## Your task
Spot each line in the data below containing "computer" and copy it.
(Beginning of Recorded data)
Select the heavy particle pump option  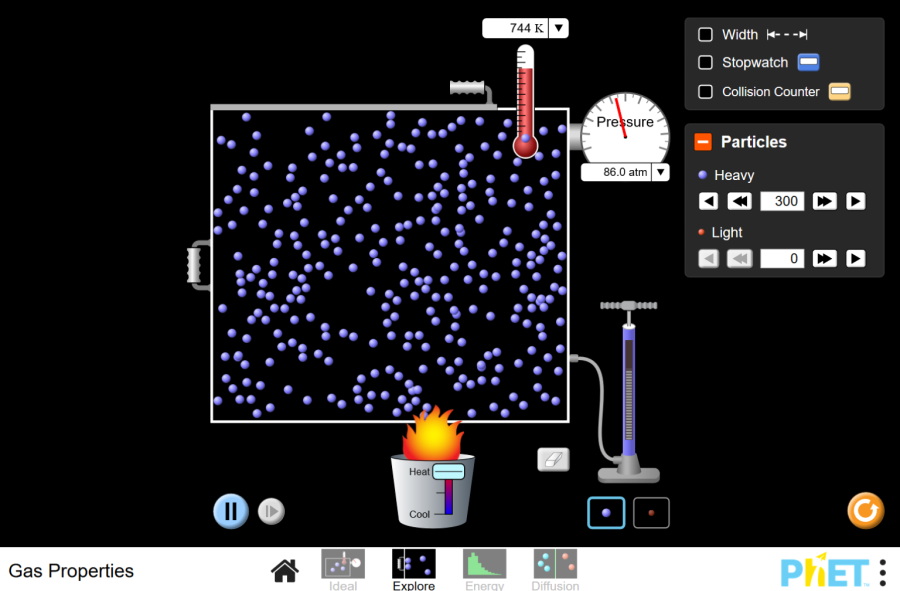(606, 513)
(End of Recorded data)
(Beginning of Recorded data)
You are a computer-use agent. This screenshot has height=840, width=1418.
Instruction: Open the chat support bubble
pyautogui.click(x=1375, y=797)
(End of Recorded data)
(Beginning of Recorded data)
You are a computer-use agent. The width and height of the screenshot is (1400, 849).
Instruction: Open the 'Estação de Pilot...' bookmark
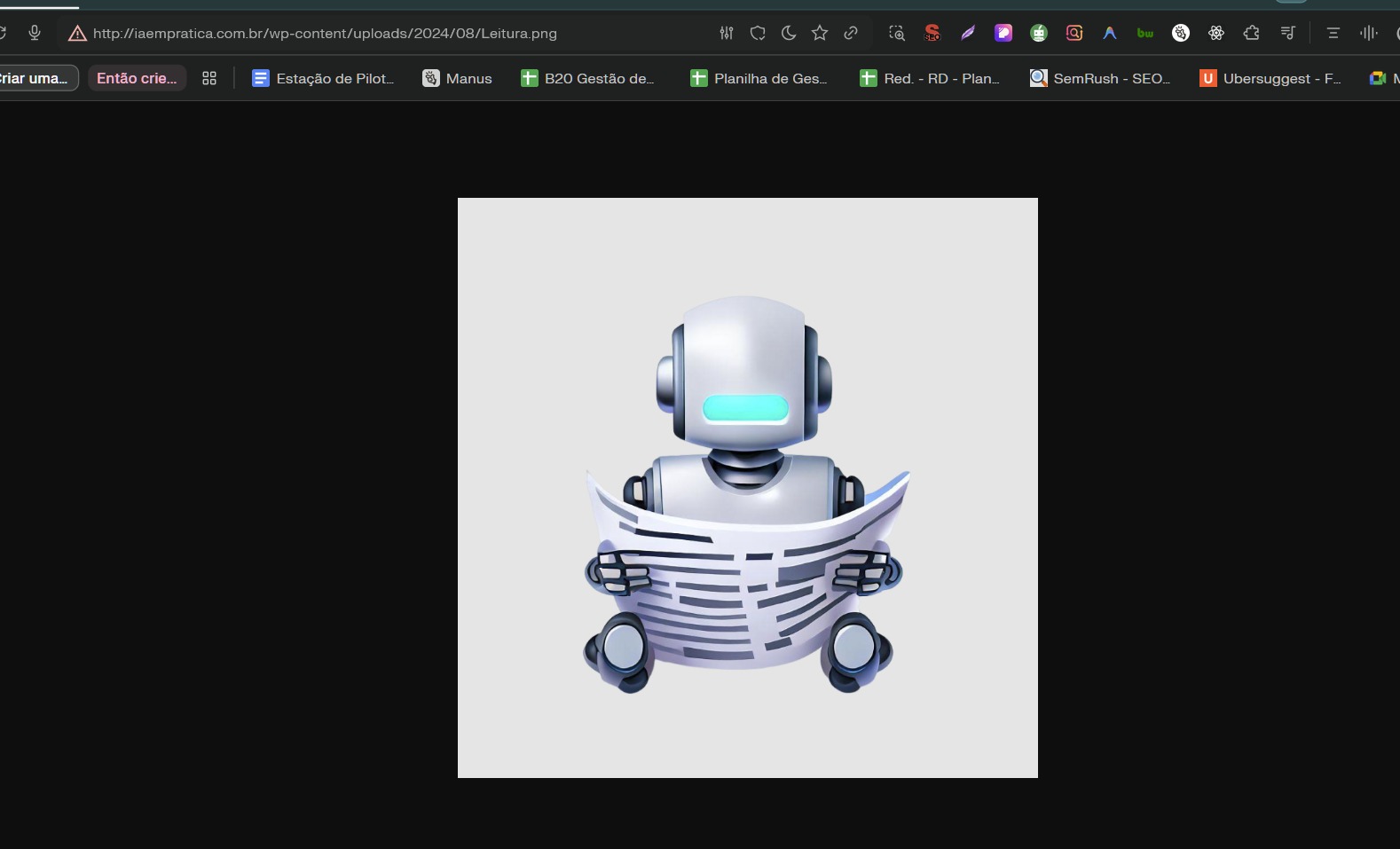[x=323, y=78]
(End of Recorded data)
## Answer to the problem
You are a computer-use agent. This screenshot has height=840, width=1418.
You are a computer-use agent. The width and height of the screenshot is (1400, 849).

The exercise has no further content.